TOTAL COLIFORM BACTERIA PRESENCE/ABSENCE TESTING

Coliforms are a large group of bacteria which commonly live in the digestive tracts of humans and animals. For this reason, coliform bacteria are found in sewage and animal wastes. However, many coliforms are harmless and can be found in other places such as soil. Unfortunately, the tests for coliform bacteria do not indicate their source. The presence of coliform organisms in drinking water indicates a possible contamination by sewage or animal wastes. Sewage and animal wastes contain many disease causing organisms in addition to coliforms. For this reason, disease causing organisms may be present whenever coliforms are found in drinking water.

Most coliform bacteria testing is performed via a “colorimetric” test. A colorimetric test is a test which forms a color. A distinctive color change indicates the presence of Total Coliform Bacteria. Above, on the left, is an example of a drinking water sample which was positive for coliform bacteria. To the right, is a drinking water test that was negative. If a water sample tests positive for coliform bacteria, our microbiology technician will then examine the sample to determine if there is E. Coli present.

When you receive your Total Coliform Bacteria test results, if the Satisfactory box is checked, this means that no coliforms were found in your sample. Proper system maintenance and bacteriological monitoring should be continued routinely to ensure the safety of the water supply.

If the Unsatisfactory box is checked, this means that coliforms were found in your sample. An additional test for E. Coli was performed and reported in the same section. THE PRESENCE OF COLIFORMS AND E. COLI INDICATES THE SYSTEM IS NOT PROPERLY PROTECTED AGAINST CONTAMINATION AND MAY BE UNSAFE FOR HUMAN CONSUMPTION.

When an unsatisfactory test result is received, it is important to identify and correct the source of contamination as soon as possible, since potential health problems exist. Identify the source of contamination by collecting repeat samples and thoroughly inspecting the system. Correct any obvious health problems that are discovered and shock chlorinate the system if needed. Contact your local health department or regional Department of Health office for assistance.

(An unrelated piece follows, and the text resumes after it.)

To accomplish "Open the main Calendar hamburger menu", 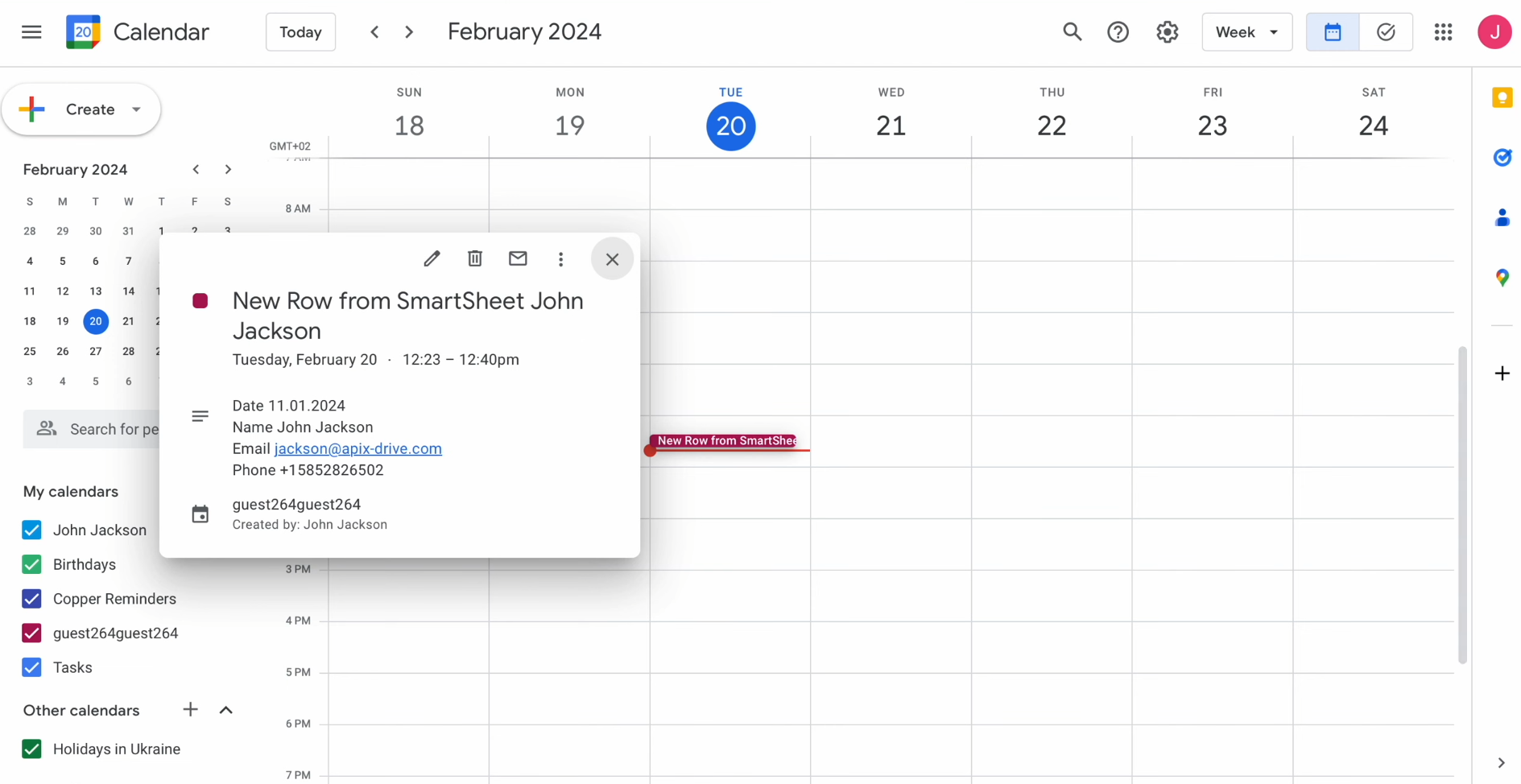I will [31, 31].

Click HERE to be directed to the Washington State Department of Health’s resource page for positive Nitrate and/or Coliform test results in private wells.

Instructions for Well Disinfection

If your water sample showed bacteriological contamination, DO NOT DRINK THIS WATER. IT MUST BE BOILED FOR 10 MINUTES BEFORE USING FOR DRINKING, BRUSHING YOUR TEETH, MAKING COFFEE, OR IN FOOD PREPARATION SUCH AS WASHING VEGETABLES ETC.

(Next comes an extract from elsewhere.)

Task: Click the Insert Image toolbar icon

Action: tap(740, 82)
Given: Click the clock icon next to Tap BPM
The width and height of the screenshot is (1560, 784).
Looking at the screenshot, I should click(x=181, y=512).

Follow the directions below for disinfecting the well and pipes. Recollect your sample into a sterile bottle provided by Avocet and return to the lab within 24 hours of collection.

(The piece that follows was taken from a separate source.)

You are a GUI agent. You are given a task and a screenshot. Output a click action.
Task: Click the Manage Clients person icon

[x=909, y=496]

  • Use one gallon of fresh household bleach (no perfumes: i.e. “lemon scent,” etc.) that contains sodium hypochlorite. WARNING: There are new household bleaches on the market that do not contain any sodium hypochlorite. Read labels carefully and look for bleach that contains sodium hypochlorite as an ingredient.
  • After the bleach is added, turn on the taps in the house until the odor or taste of chlorine can be detected, then turn off taps. Do the same for all other taps and faucets in the house. If you have a treatment system on your water, you may need to bypass the treatment unit so that it is not damaged by the bleach.
  • Allow the bleach water to remain in the well and pipes at least overnight, 24 hours if possible. Turn on the outside taps until the smell of chlorine is no longer detected; then do the same with taps inside the house.
  • After about one week of use, submit another sample for analysis.